CVS znowu.

Tomasz Kłoczko kloczek w rudy.mif.pg.gda.pl
Śro, 20 Sty 1999, 22:41:01 CET


On Wed, 20 Jan 1999, Grzegorz Stanislawski wrote:

> On Wed, 20 Jan 1999, Tomasz Kłoczko wrote:
> 
> > Każde repozytorium CVS ma pewien moduł który nie musi być nigdzie
> OK, dzieki ;-)
> 
> > >   Znowu wracam do tematu zrodel w cvs'e. IMHO trzymanie samych patch'ow,
> > > jak jest teraz, jest (bez obrazy) idiotyczne. Patche sa sprawa wtorna w
> > 
> > Nie sugeruj się tym, że to są patche. Traktuj to tak samo jak inne zasoby.
> > Patche też z wersji na wersję źródeł będą mogły ulegać zmianom i te zmiany
> > miałyby być rejestrowane w CVS.
> > 
> > Tak jak to widzę. Jeżeli masz alternatywny pomysł ..
> > 
>  Troche mi to sobie trudno wyobrazic. Zalozmy ze ktos zechce wprowadzic
> jakies zmiany do zrodel. Wyglada na to ze musi po tych zmianach
> wyprodukowac diffa i wyslac go na cvs. Moze to zrobic na dwa sposoby albo
> nazwac swojego diffa tak samo jak poprzedniego i wtedy po commit cvs
> zapisze sobie te dane o wersjach, albo pod nowa nazwa dodajac odpowiednie
> PatchN: XXXX.diff do speca.
>  W obu przypadkach (tak mi sie przynajmniej wydaje) nie mamy zielonego
> pojecia kto jest odpowiedzialny za konkretna linijke w zrodlach. Trzeba
> przegladac wszystkie przyslane diffy recznie albo w najlepszym przypadku
> grepem. 
>  Zwroc uwage, ze cvs, bezmyslny przeciez program, bedzie rejestrowal
> jako "zmiany" dane produkowane przez diffa, np takie cos:
> --- modules/pam_mail/pam_mail.c.BAK     Wed Jan 14 22:58:30 1998
> +++ modules/pam_mail/pam_mail.c Thu Nov 19 04:52:36 1998
> @@ -35,6 +35,7 @@
> Nie jestem przekonany czy takie cos jest komukolwiek poza programem patch
> potrzebne.
>  Pozostali ludzie, beda musieli po zrobieniu update'a spatchowac swoje
> katalogi i o ile przy drugim rozwiazaniu da sie to jakos przezyc, to
> pierwsze z nich jakos czarno widze.

Załómy, że mamy pakiet XX i w kolejnych trzech wersjach mia on trzy wersje
speców w CVS oznaczoe rewizjami (kolejno) 1.1, 1.2, 1.3. Tu trzeba
zaznaczyć, ze rewizje te to tylko oznaczenia wewnętrzne w CVS i nie mają
one nic wspólnego z wersjami pakiety XX. Załóżmy, e te kolejne trzy werje
pakietu to 0.1, 0.2 i powiedzmy 1.0. Jednoczęśnie w trakcie preparowania
kolejnych wersjio speców okazało się, że werje 0.1 i 0.2 miały jakiś tmp
race, którego w 1.0 nie było ale w 1.0 pojawia się konieczniość
patchowania makefile. Jak po tym wszystkim będą wygladać drzewka źródeł w
SOURCES i SPECS:

plik SPECS/XX.spec
	\
	 rev: 1.1, Tags: XX-0.1-1
	 - wypuszczo wersję 0.1
	 - dodano patcha do tmprace.
	 |
	 rev: 1.1, Tags: XX-0.2-1
	 - update do 0.2
	 |
	 rev: 1.3, Tags: XX-1.0-1, STABLE, DEVEL
	 - update do 1.0
	 - usuniecie patcha XX-tmprace.patch i dodanie XX-makefile.patch.

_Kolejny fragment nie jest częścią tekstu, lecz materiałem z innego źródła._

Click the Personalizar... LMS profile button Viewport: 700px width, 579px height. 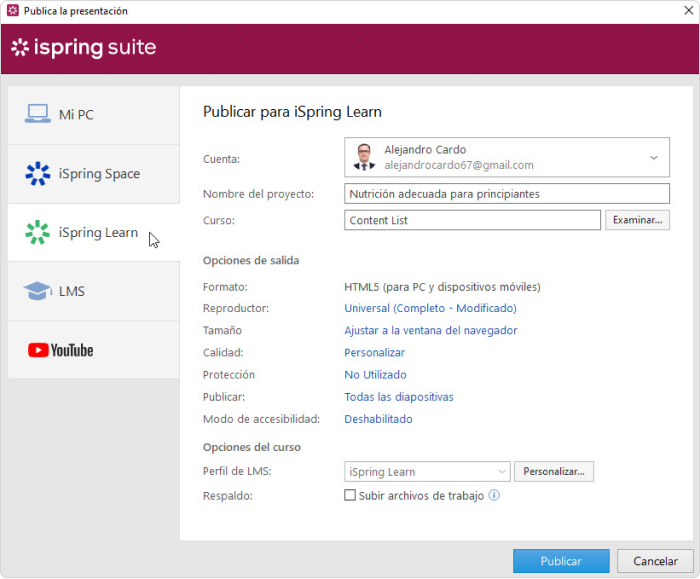coord(554,471)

plik SOUURCES/XX-tmprace.patch
	 \ 
         rev: 1.1, Tags: XX-0.1-1, XX-0.2-1
         - pierwsza wersja patcha do tmprace do XX-0.1,

plik SOUURCES/XX-makefile.patch
         \
         rev: 1.1, Tags: XX-1.0-1, DEVEL, STABLE
         - pierwsza wersja patcha do tmprace do XX-0.1,

Zauważ że sciągająć wszystko z modułów SOURCES i SPECS z każdej z trzech
etykiet XX-0.1-1, XX-0.2-1 i XX-1.0-1 otzrzymasz źródła jakie Ci są
potrzebne do wygenerowania XX w wersjach 0.1, 0,2 i 1.0 i nic więcej.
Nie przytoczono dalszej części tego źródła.